**YOUR INSTRUCTIONS**.
Please reproduce every entry, keeping each one exact.

Data entries
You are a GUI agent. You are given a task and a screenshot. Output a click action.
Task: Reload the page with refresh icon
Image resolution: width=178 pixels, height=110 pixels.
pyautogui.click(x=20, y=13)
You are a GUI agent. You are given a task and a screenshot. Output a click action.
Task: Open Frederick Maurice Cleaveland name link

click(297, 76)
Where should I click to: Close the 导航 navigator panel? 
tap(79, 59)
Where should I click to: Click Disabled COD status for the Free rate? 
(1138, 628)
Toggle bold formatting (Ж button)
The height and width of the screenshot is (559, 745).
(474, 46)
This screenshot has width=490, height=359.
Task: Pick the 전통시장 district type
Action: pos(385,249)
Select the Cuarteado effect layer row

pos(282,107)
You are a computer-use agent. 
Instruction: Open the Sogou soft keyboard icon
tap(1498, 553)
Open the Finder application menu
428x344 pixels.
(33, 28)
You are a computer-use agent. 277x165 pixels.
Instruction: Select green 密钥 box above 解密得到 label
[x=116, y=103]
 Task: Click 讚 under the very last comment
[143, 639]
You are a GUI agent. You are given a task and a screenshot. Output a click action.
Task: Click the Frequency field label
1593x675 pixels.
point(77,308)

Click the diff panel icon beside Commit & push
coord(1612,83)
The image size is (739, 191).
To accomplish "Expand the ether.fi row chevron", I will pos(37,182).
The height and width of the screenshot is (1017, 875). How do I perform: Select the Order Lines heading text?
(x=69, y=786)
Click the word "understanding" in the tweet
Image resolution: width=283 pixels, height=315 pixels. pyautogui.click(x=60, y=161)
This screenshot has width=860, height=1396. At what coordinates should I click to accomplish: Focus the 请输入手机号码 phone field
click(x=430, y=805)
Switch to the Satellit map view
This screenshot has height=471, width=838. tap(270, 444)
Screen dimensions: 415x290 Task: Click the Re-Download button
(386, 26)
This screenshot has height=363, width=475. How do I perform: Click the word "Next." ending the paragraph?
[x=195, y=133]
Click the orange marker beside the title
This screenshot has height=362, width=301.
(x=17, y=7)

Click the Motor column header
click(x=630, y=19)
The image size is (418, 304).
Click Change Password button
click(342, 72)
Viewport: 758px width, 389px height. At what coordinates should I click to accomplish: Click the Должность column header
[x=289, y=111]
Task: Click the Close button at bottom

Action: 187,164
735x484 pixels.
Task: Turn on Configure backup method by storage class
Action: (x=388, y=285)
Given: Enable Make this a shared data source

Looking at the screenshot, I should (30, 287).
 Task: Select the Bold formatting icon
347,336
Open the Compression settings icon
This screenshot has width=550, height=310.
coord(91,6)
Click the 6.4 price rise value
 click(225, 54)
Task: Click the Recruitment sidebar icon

**EXERCISE OUTPUT**.
You are a GUI agent. You are given a task and a screenshot. Output a click action.
Task: Reload the page with refresh icon
Image resolution: width=178 pixels, height=110 pixels.
pyautogui.click(x=20, y=13)
You are a GUI agent. You are given a task and a screenshot. Output a click action.
Task: Open Frederick Maurice Cleaveland name link

click(297, 76)
Where should I click to: Close the 导航 navigator panel? 
tap(79, 59)
Where should I click to: Click Disabled COD status for the Free rate? 
(1138, 628)
Toggle bold formatting (Ж button)
The height and width of the screenshot is (559, 745).
(474, 46)
This screenshot has width=490, height=359.
Task: Pick the 전통시장 district type
Action: pos(385,249)
Select the Cuarteado effect layer row

pos(282,107)
You are a computer-use agent. 
Instruction: Open the Sogou soft keyboard icon
tap(1498, 553)
Open the Finder application menu
428x344 pixels.
(33, 28)
You are a computer-use agent. 277x165 pixels.
Instruction: Select green 密钥 box above 解密得到 label
[x=116, y=103]
 Task: Click 讚 under the very last comment
[143, 639]
You are a GUI agent. You are given a task and a screenshot. Output a click action.
Task: Click the Frequency field label
1593x675 pixels.
point(77,308)

Click the diff panel icon beside Commit & push
coord(1612,83)
The image size is (739, 191).
To accomplish "Expand the ether.fi row chevron", I will pos(37,182).
The height and width of the screenshot is (1017, 875). How do I perform: Select the Order Lines heading text?
(x=69, y=786)
Click the word "understanding" in the tweet
Image resolution: width=283 pixels, height=315 pixels. pyautogui.click(x=60, y=161)
This screenshot has width=860, height=1396. At what coordinates should I click to accomplish: Focus the 请输入手机号码 phone field
click(x=430, y=805)
Switch to the Satellit map view
This screenshot has height=471, width=838. tap(270, 444)
Screen dimensions: 415x290 Task: Click the Re-Download button
(386, 26)
This screenshot has height=363, width=475. How do I perform: Click the word "Next." ending the paragraph?
[x=195, y=133]
Click the orange marker beside the title
This screenshot has height=362, width=301.
(x=17, y=7)

Click the Motor column header
click(x=630, y=19)
The image size is (418, 304).
Click Change Password button
click(342, 72)
Viewport: 758px width, 389px height. At what coordinates should I click to accomplish: Click the Должность column header
[x=289, y=111]
Task: Click the Close button at bottom

Action: 187,164
735x484 pixels.
Task: Turn on Configure backup method by storage class
Action: (x=388, y=285)
Given: Enable Make this a shared data source

Looking at the screenshot, I should (30, 287).
 Task: Select the Bold formatting icon
347,336
Open the Compression settings icon
This screenshot has width=550, height=310.
coord(91,6)
Click the 6.4 price rise value
 click(225, 54)
Task: Click the Recruitment sidebar icon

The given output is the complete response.